Come sempre le immagini scelte dal regista non sono mai senza significato, anche se talora si fa fatica a scoprirlo, come quando i due gemelli invece che dallo stesso recipiente, un corno che Sieglinde ha riempito di idromele, bevono da tubi trasparenti, forse i cordoni ombelicali della stessa madre? Coperti di sangue, come i corpicini di due neonati, termineranno poi assieme il primo atto. Sulla figura perdente di Wotan gettano una certa ombra le bandiere del suo seguito, ognuna con una lettera e formanti la parola IDIOT…

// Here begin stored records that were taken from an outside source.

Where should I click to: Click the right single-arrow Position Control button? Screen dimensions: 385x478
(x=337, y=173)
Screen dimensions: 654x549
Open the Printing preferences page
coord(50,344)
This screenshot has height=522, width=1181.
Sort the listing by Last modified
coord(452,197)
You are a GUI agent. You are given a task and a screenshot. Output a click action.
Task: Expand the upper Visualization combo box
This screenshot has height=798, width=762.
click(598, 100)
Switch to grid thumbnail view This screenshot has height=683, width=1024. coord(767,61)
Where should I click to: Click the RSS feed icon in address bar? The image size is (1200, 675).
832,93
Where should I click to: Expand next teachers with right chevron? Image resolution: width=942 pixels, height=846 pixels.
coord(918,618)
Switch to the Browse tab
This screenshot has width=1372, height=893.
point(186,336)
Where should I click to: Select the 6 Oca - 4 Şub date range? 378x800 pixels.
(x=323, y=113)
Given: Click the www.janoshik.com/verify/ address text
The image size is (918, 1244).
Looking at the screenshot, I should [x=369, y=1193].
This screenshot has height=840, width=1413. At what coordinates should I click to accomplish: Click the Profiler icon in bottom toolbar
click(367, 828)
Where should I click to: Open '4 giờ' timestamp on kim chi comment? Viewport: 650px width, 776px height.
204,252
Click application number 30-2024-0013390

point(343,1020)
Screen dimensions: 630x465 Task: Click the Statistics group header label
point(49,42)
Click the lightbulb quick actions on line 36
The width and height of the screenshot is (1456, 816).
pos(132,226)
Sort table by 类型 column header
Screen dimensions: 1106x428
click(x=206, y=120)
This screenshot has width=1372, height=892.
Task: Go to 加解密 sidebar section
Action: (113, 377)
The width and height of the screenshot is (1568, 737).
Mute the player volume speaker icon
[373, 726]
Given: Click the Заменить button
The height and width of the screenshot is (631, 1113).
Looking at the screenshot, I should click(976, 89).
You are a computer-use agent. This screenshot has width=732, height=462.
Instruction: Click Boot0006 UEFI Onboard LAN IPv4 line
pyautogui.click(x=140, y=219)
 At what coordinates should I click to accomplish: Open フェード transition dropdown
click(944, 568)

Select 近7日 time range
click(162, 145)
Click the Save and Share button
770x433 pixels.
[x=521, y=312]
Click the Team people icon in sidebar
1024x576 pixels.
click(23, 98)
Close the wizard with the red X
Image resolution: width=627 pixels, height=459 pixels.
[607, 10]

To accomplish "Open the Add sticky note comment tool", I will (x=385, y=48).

Nelle produzioni di Castellucci c’è la necessità di mostrare il corpo nella sua verità, anche se ciò significa nudità: in questo caso è il cumulo di cadaveri degli sfortunati eroi del Valhalla. Ma anche per Castellucci viene il momento in cui le immagini si devono mettere da parte: il toccante duetto padre-figlia avviene nel vuoto di una struttura luminosissima e nient’altro. L’unica immagine, nel silenzio dopo l’ultimo ondeggiante accordo, è quello di un cerchio di fuoco che riprende la figura dell’anello del Rheingold.

Questa seconda opera della Tetralogia è nel complesso meno convincente della prima e ciò è dovuto all’insieme vocale. Due sono i protagonisti presenti in autunno che tornano in scena ora. Il basso-baritono ungherese Gábor Bretz, giovane come il Wotan nella prima parte, conferma le qualità vocali consistenti in una gamma omogenea, una bella presenza scenica e un’efficace interpretazione che fanno apprezzare il suo monologo del secondo atto con belle mezze voci. Nel duetto finale con Brünnhilde è sembrato invece quasi esaurito dal peso di un ruolo titanico. Un altro ritorno è quello di Marie-Nicole Lemieux nel ruolo di Fricka, convincente per l’energia che dispiega dalle profondità della gamma alle sue vette e per la vivacità dei suoi interventi.

Il ruolo del titolo è interpretato dalla svedese Ingela Brimberg, una Brünnhilde travolgente che dimostra una resistenza incrollabile, in particolare nel finale dove surclassa il partner. Eccellenti sono anche le otto sorelle di Brünnhilde. Giustamente minaccioso il basso Ante Jerkunica, Hunding, mentre deludenti si sino rivelati i gemelli: né la Sieglinde di Nadja Stefanoff né il Siegmund di Peter Wedd hanno potuto competere con il resto del cast, trovandosi più volte in difficoltà. La partitura è resa con molta intelligenza da Alain Altinoglu che tiene alto il senso drammatico e porta l’orchestra in primo piano nei meravigliosi preludi.